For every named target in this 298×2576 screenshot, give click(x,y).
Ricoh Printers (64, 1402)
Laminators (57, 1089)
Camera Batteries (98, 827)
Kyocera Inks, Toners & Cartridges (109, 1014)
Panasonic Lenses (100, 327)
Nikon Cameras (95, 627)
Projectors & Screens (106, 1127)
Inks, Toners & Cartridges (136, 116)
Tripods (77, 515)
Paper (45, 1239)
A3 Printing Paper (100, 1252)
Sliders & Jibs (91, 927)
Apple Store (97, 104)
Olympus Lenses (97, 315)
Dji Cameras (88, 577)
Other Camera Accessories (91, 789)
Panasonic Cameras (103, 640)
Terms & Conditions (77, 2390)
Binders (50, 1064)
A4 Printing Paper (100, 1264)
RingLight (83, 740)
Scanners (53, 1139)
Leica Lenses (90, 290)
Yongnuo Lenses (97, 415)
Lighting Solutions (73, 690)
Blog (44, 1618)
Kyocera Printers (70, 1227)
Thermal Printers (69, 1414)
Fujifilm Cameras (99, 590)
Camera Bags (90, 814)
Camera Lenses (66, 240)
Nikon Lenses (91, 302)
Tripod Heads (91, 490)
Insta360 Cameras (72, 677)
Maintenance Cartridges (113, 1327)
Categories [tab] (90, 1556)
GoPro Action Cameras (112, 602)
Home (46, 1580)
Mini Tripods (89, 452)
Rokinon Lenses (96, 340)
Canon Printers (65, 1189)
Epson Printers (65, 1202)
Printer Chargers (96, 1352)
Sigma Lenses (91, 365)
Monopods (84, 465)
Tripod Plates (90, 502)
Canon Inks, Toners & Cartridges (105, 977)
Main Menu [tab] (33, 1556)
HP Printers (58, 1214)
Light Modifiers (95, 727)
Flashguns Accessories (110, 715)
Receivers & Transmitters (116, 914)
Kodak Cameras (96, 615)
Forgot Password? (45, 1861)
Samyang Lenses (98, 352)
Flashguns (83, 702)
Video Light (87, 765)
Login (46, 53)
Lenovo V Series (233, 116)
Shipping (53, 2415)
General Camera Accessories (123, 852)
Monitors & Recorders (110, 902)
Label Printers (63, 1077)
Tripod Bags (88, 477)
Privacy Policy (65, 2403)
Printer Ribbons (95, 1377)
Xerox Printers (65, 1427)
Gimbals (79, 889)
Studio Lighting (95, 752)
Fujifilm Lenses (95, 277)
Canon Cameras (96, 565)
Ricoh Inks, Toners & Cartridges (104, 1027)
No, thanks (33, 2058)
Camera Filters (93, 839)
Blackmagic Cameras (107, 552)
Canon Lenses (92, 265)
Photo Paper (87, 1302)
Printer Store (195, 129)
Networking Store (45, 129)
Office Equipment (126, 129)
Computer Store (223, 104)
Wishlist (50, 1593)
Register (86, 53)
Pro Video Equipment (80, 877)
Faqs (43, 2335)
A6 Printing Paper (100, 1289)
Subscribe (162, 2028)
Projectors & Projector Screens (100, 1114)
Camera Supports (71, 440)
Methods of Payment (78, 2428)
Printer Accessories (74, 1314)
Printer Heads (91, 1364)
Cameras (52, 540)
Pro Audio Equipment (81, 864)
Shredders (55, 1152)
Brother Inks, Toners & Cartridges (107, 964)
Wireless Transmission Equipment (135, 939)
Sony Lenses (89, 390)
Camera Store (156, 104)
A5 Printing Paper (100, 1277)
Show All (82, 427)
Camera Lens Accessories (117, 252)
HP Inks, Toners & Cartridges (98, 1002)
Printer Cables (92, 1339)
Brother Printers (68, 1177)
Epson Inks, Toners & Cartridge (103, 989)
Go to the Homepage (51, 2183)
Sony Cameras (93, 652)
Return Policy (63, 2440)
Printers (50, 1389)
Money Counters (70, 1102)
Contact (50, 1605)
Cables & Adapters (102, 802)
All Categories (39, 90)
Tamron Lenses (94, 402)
________________________
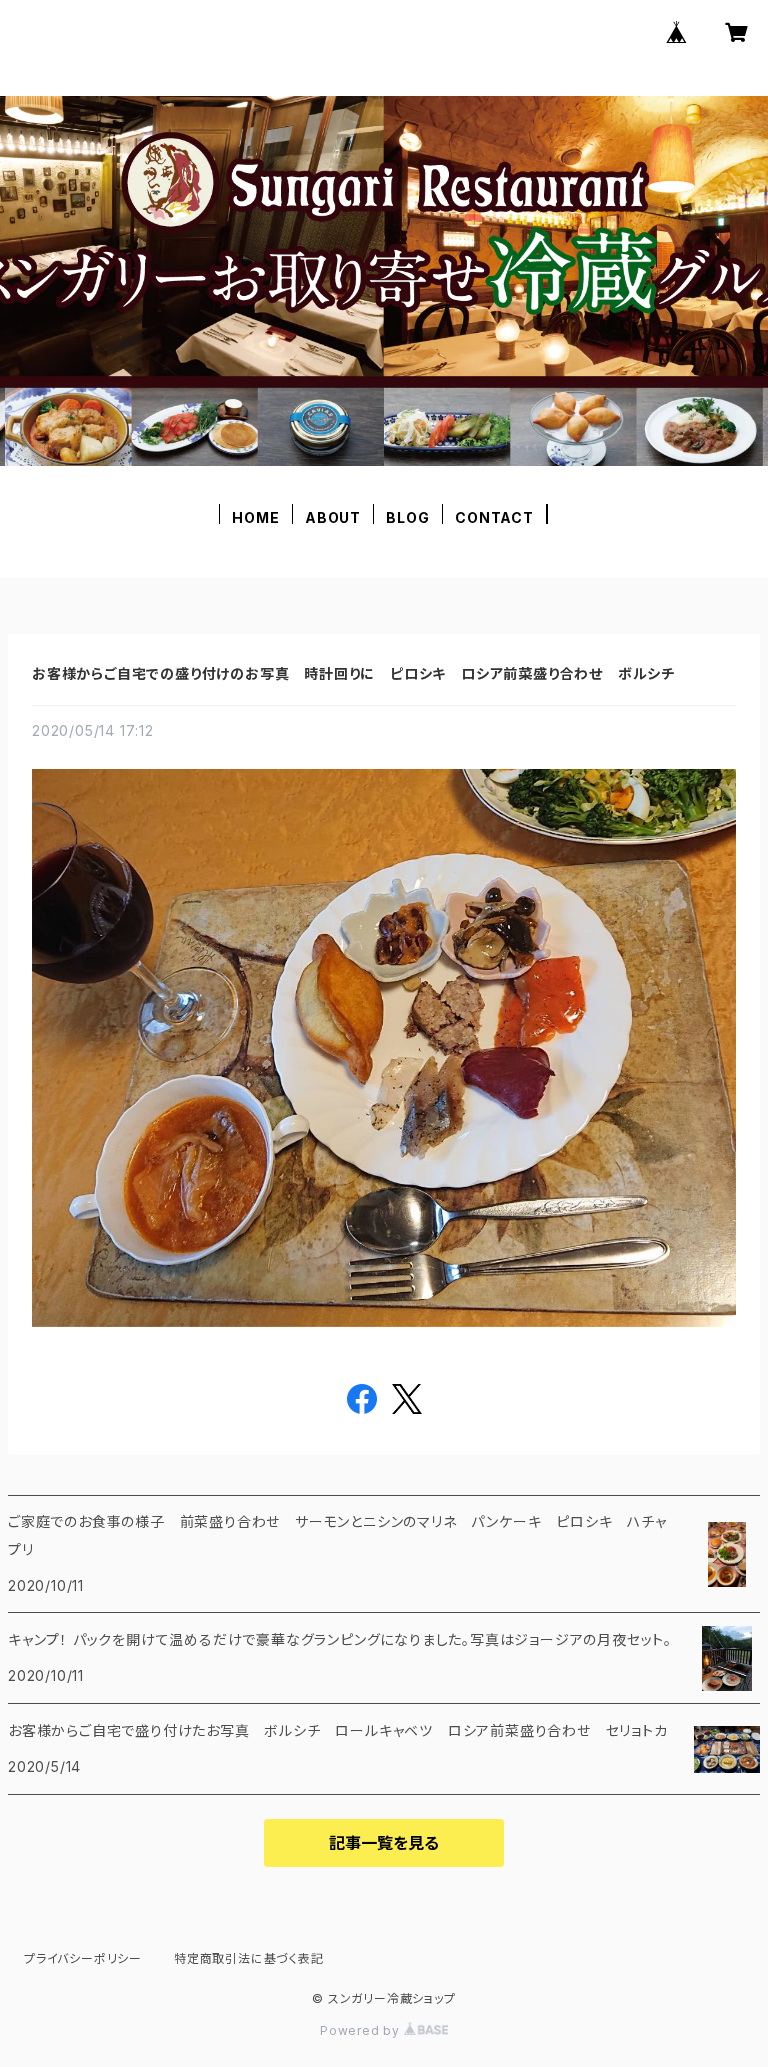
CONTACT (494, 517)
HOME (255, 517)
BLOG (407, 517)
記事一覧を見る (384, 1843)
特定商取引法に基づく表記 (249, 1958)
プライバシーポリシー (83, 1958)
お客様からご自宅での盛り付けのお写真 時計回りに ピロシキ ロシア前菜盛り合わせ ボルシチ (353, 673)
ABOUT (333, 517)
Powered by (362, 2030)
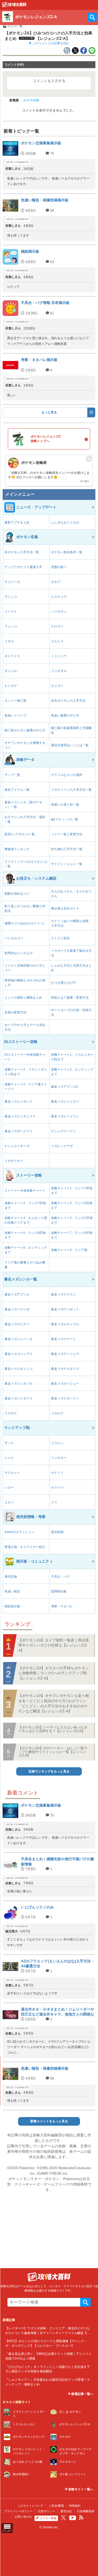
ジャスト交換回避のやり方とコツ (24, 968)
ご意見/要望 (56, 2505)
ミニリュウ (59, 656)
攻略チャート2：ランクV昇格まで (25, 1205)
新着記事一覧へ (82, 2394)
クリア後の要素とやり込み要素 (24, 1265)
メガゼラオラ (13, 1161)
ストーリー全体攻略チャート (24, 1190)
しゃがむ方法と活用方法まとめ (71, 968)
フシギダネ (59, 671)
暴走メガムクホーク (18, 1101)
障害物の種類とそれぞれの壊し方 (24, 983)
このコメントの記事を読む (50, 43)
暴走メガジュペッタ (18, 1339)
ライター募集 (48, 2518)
________________________
**Task details**
Would you please copy, word for word, everything above from the line containing "For every named" down to the line containing "Projectors & Screens (106, 1127)", those two lines included?

**Exercise output**
For every named target in this 298×2576 screenshot, give click(x,y).
Ricoh Printers (64, 1402)
Laminators (57, 1089)
Camera Batteries (98, 827)
Kyocera Inks, Toners & Cartridges (109, 1014)
Panasonic Lenses (100, 327)
Nikon Cameras (95, 627)
Projectors & Screens (106, 1127)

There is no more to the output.